### WHAT IS BEING ASKED
Reproduce the listing verbatim from the line containing "You are a computer-use" through the end of the listing, both ends included, and omit the pictures.

### RECORDS SUPPLIED

········

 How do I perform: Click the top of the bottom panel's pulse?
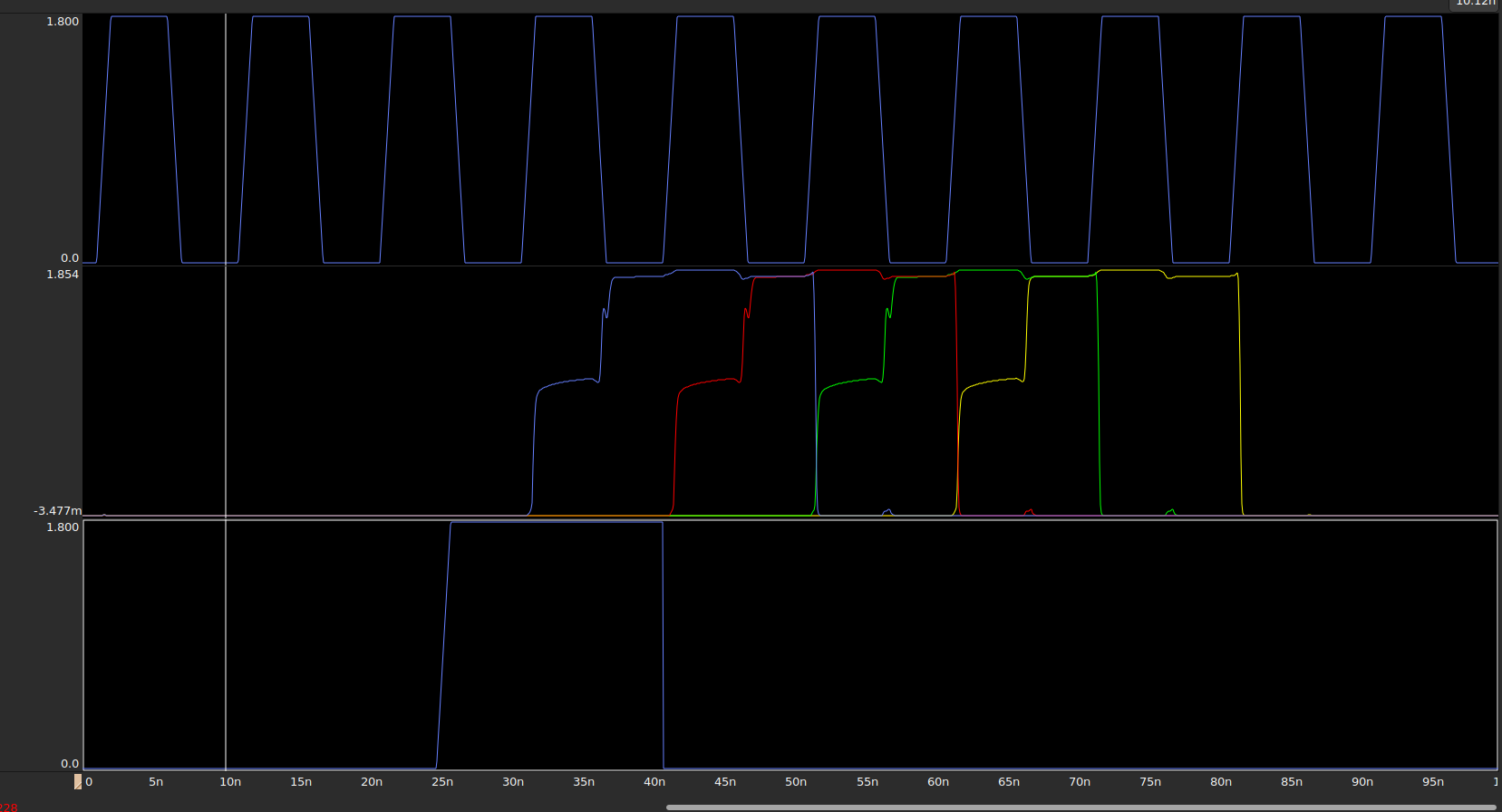tap(557, 523)
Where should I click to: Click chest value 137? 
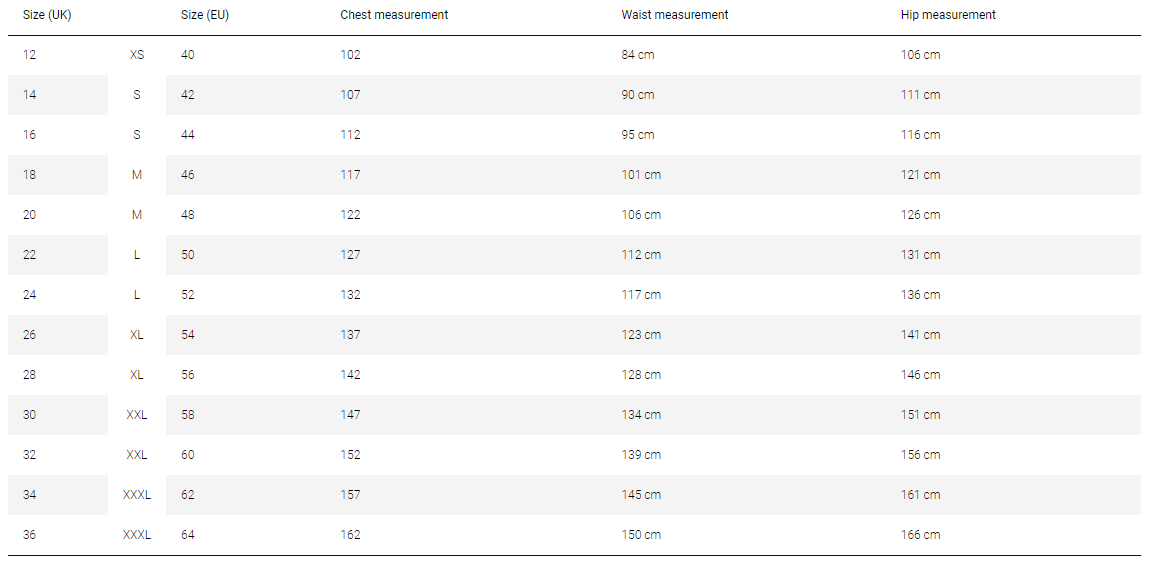pos(350,334)
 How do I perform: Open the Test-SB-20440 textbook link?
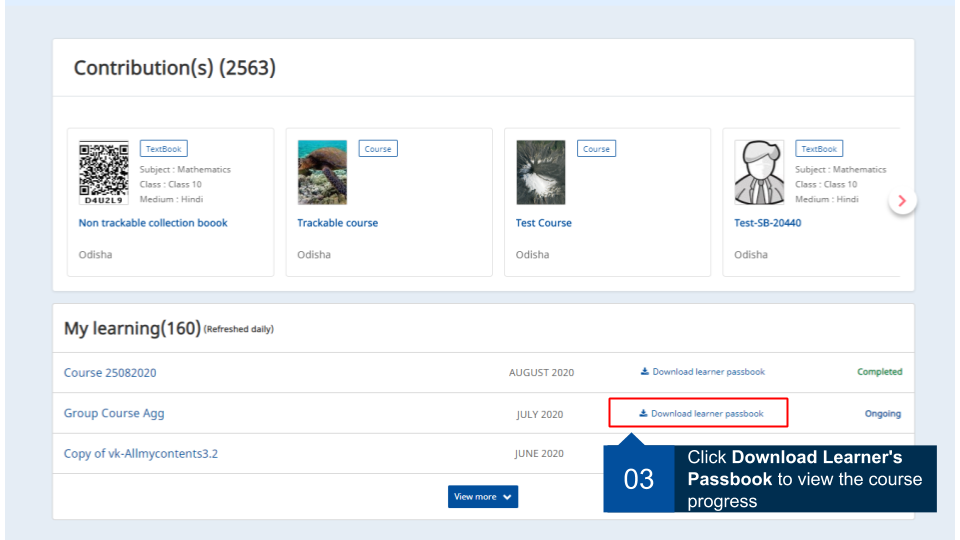pyautogui.click(x=767, y=223)
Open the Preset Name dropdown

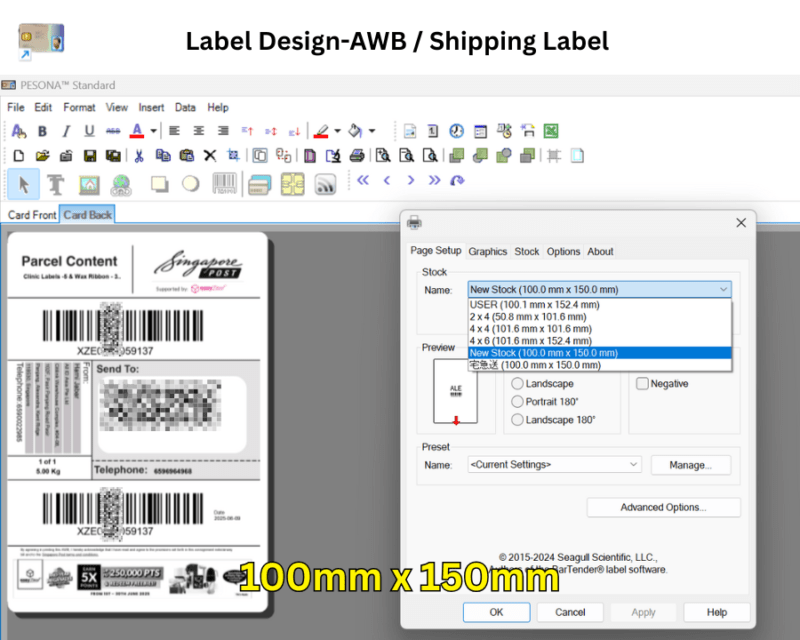coord(633,464)
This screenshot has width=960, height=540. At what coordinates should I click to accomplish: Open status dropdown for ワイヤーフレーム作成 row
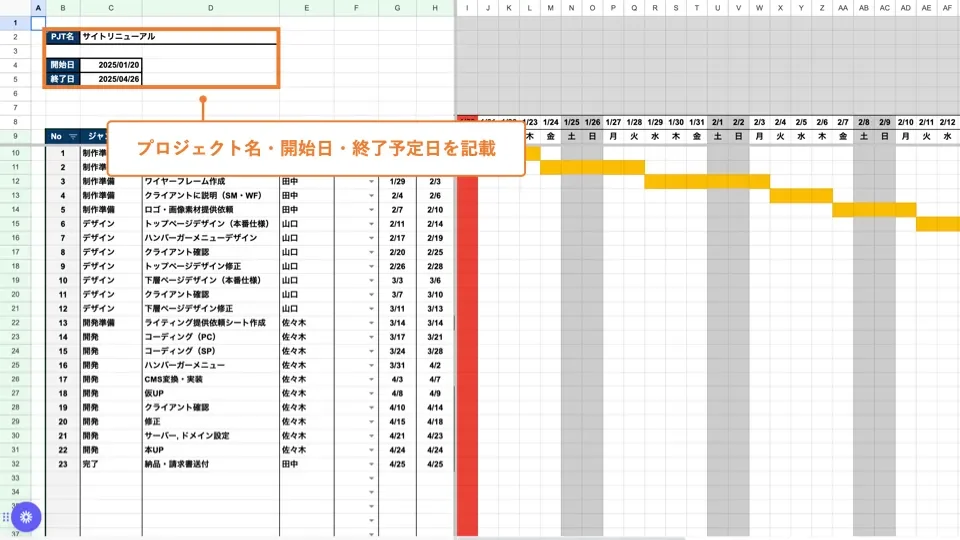pos(372,182)
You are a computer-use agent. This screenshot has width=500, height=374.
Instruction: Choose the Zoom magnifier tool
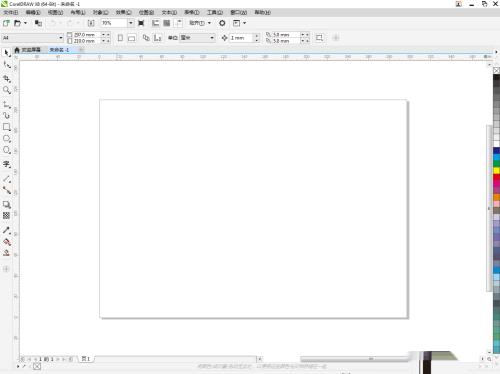[7, 90]
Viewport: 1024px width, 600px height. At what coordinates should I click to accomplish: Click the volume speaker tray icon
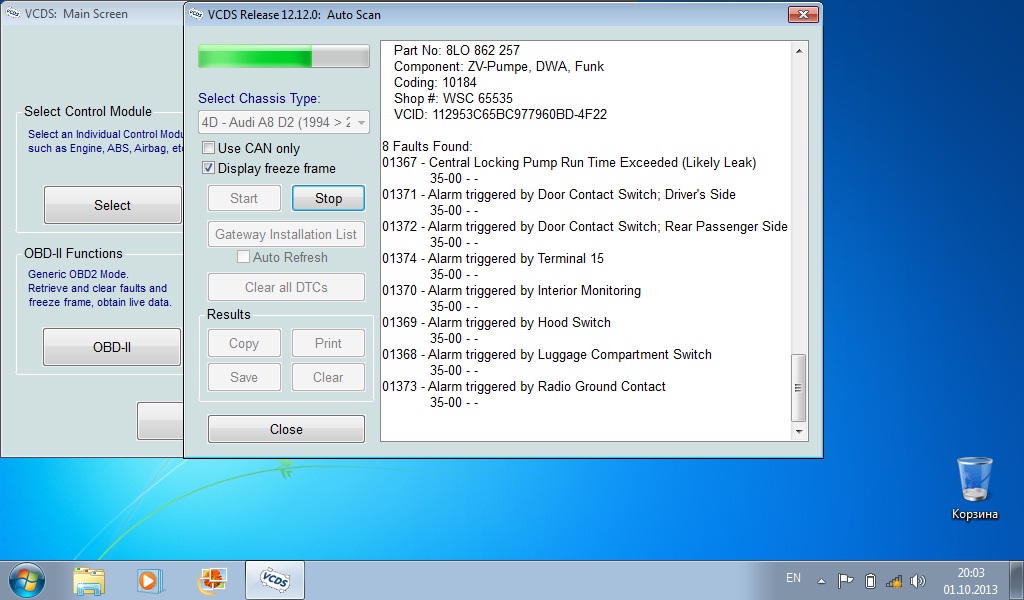918,580
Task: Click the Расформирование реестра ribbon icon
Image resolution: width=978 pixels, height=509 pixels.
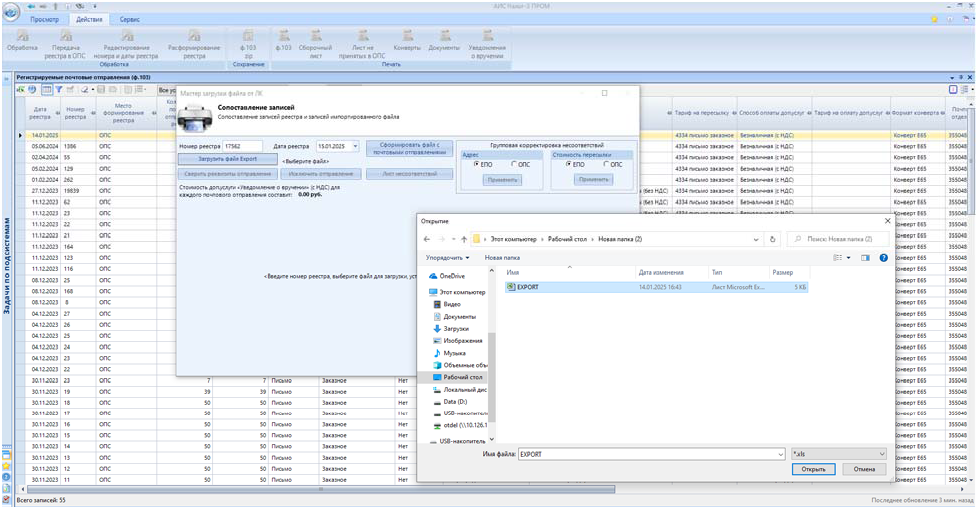Action: tap(193, 37)
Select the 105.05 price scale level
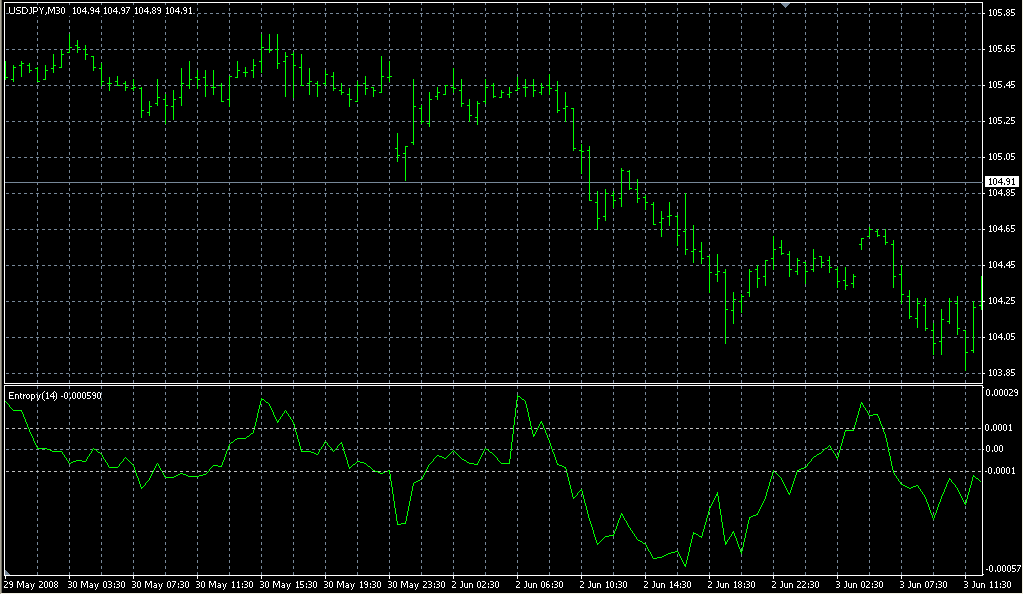The image size is (1024, 594). (1001, 157)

········

### WRITTEN REPLY
You are a computer-use agent. This screenshot has width=500, height=374.
Instruction: Choose the Zoom magnifier tool
[7, 90]
Viewport: 1024px width, 600px height. At what coordinates should I click to accomplish: Click the volume speaker tray icon
918,580
Task: Click the Расформирование реестра ribbon icon
Image resolution: width=978 pixels, height=509 pixels.
Action: tap(193, 37)
Select the 105.05 price scale level
The image size is (1024, 594). (1001, 157)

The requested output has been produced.